In the letter, Smith and Palazzo don’t promise to take any specific action, beyond continuing work with the Senate on a NASA authorization bill. They do ask Bolden a series of questions about the development of SLS; responses were due back to the congressmen last week.

One thing members of Congress can do is provide yet more additional funding for SLS and Orion. A final 2015 appropriations bill won’t be done until late this year, likely during the “lame duck” session after the November elections. Congress will instead pass, likely this week, a continuing resolution that funds NASA and other government agencies at 2014 levels from the beginning of the 2015 fiscal year on October 1 into December.

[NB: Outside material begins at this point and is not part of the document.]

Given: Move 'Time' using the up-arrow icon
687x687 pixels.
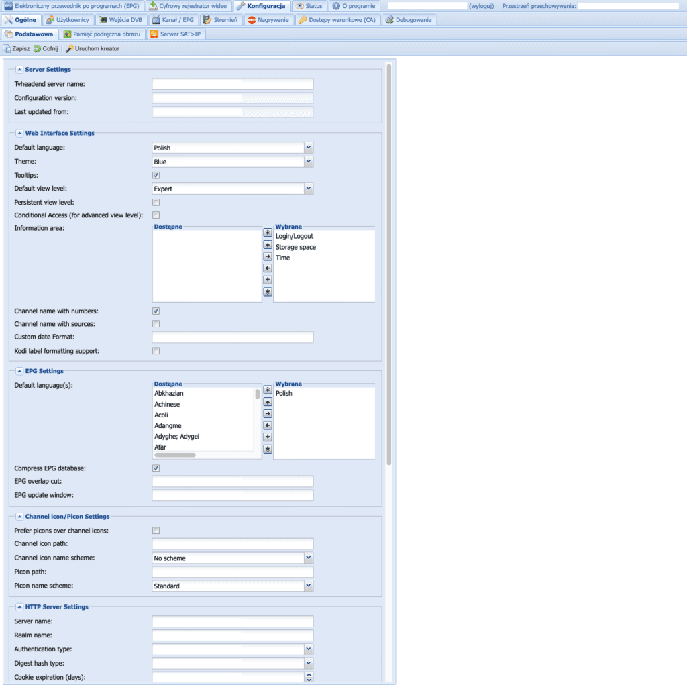Looking at the screenshot, I should pos(267,245).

However, if Congress seeks to increase SLS and Orion funding, they likely will have to find any additional money from within the agency’s budget, unless they’re able to secure additional funds from other agencies. That could then set up debates about NASA priorities among its various programs: who gets cut, and by how much, to support SLS and Orion?

“Technically things look good,” Sen. Bill Nelson (D-FL) said in a brief statement issued by his office the day of the SLS KDP-C announcement. “But we need to keep the budget on track so NASA can meet an earlier readiness date—which I think can be done.”

He didn’t disclose what he would do to keep “the budget on track,” although he could take steps to at least authorize higher funding levels for the program in an updated NASA authorization bill that he is said to be working on. But even as NASA touts the progress it’s making with SLS and Orion, these programs are certain to come under greater scrutiny over the next several months.